Rural areas are not only plagued by a shortage of providers, but lower incomes and higher incidents of chronic health conditions compared to urban areas. The 57 million rural residents are significantly more likely to die of heart disease, cancer or stroke compared to urban dwellers. Many rural facilities are closing and it’s harder to recruit physicians.

Last August, the Centers for Medicare & Medicaid Services Innovation Center (CMMI) announced its new Community Health Access and Rural Transformation (CHART) Model focused on improving financial sustainability, removing regulatory burdens, and enhancing access to care for rural residents.

The 84-page plan includes steps to expand the availability of telehealth services, to link residents to non-local healthcare providers. It directs the federal government to provide more than $8.7 million in grant funding for up to 29 providers to provide emergency care consults virtually to rural providers without specialists over the next four years.

The proposal would allow rural health clinics and federally qualified health centers to be allowed to furnish Medicare telehealth services and be reimbursed for virtual care at similar rates as comparable telehealth services under the Medicare Physician Fee Sched ule. CMS released the 2021 physician fee schedule in early August adding nine new permanent telehealth codes.

The new value-based payment model for rural healthcare providers ties payment to value, increases choice and lowers costs for patients, CMS said.

New Opportunities for Growth

Providers interested in the CHART Model have two options for participation: the Community Transformation Track and the Accountable Care Organization (ACO) Transformation Track.

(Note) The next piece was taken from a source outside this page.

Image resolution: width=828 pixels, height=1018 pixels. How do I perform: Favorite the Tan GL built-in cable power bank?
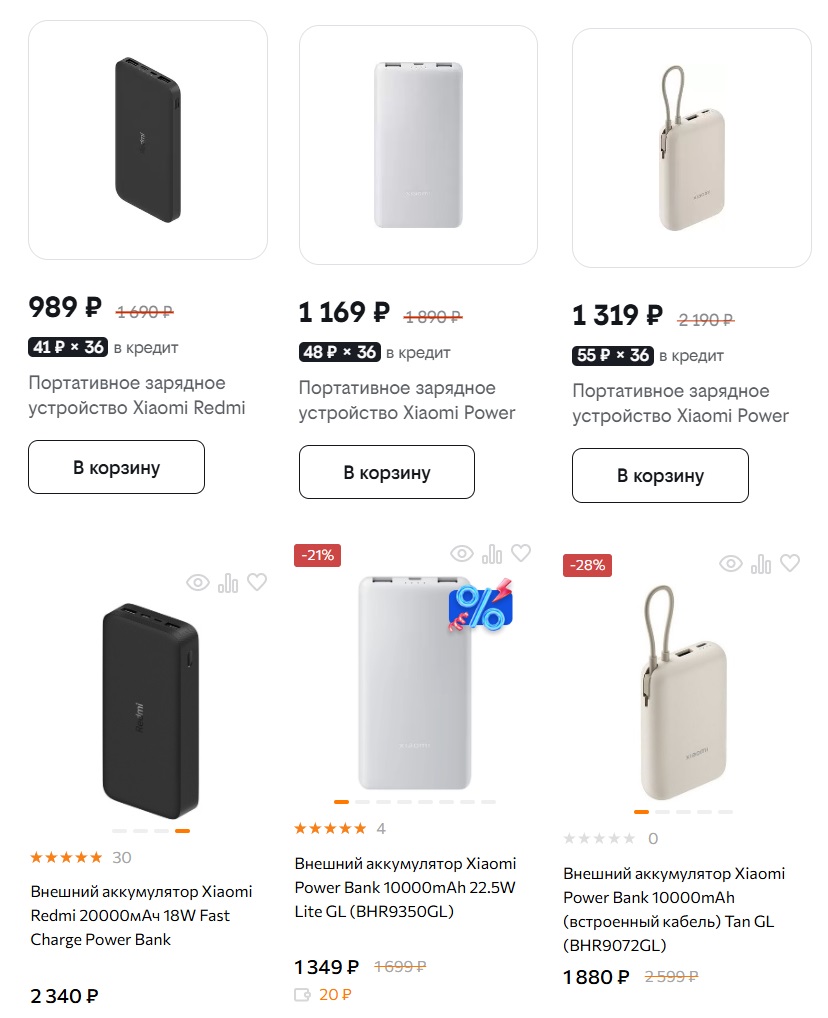coord(790,564)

The Trump Administration is in vesting up to $75 million in seed money to allow up to 15 rural communities to participate in the Community Transformation Track. The investment allows for the implementation of care delivery reform, provides predictable capitated payments, and offers operational and regulatory flexibilities. The model starts in the summer of 2021.

Providers can pursue care transformation such as expanding telehealth to allow the beneficiary’s place of residence to be an originating site and waiving certain Medicare hospital conditions of participation to allow a rural outpatient department and emergency room to be paid as if they were classified as a hospital.

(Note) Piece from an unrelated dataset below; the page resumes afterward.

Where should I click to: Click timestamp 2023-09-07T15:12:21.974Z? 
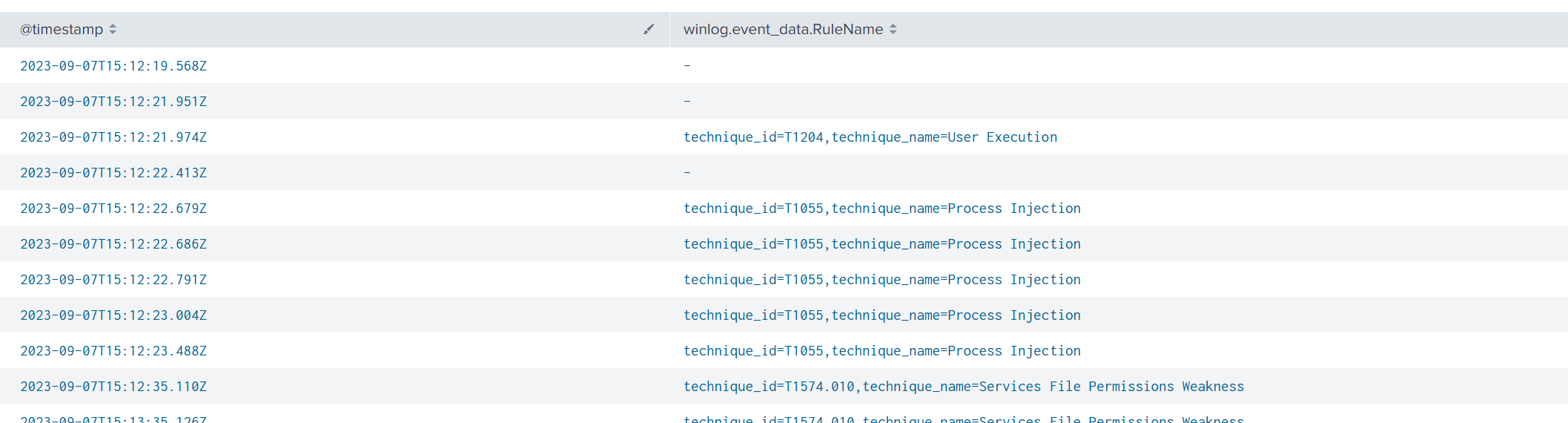click(113, 137)
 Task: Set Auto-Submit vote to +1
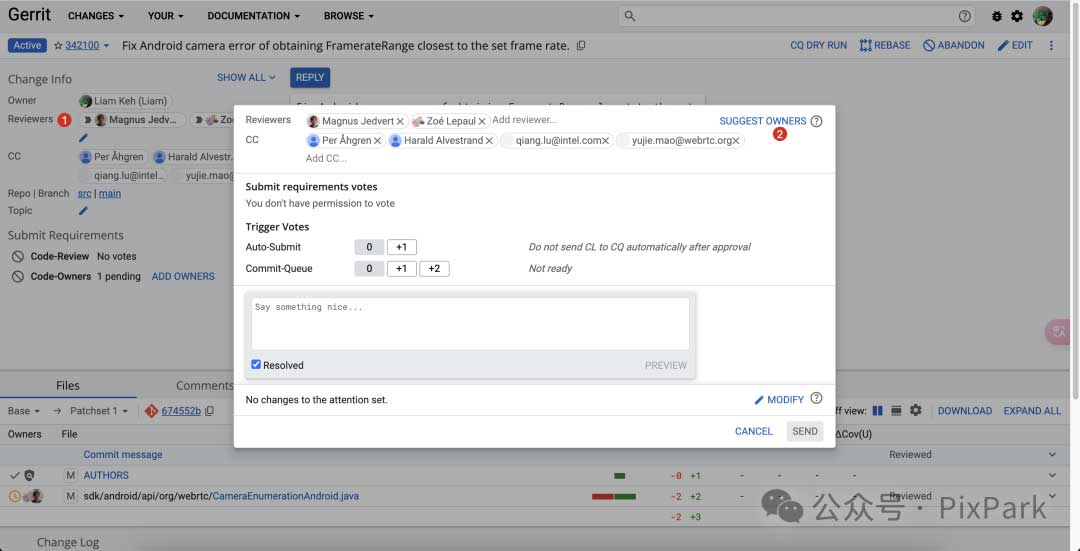pos(402,247)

The model also allows participant hospitals to waive cost-sharing for certain Part B services and provide transportation support.

The Accountable Care Organization (ACO) Transformation Track offers an up-front investment. Providers participating in the ACO Transformation Track will enter into two-sided risk arrangements as part of the Medicare Shared Savings Program and may use all waivers that are available in the MSSP program.

CMS anticipates releasing a request for applications in the spring of 2021 and selecting up to 20 rural ACOs to participate in this track starting in January 2022.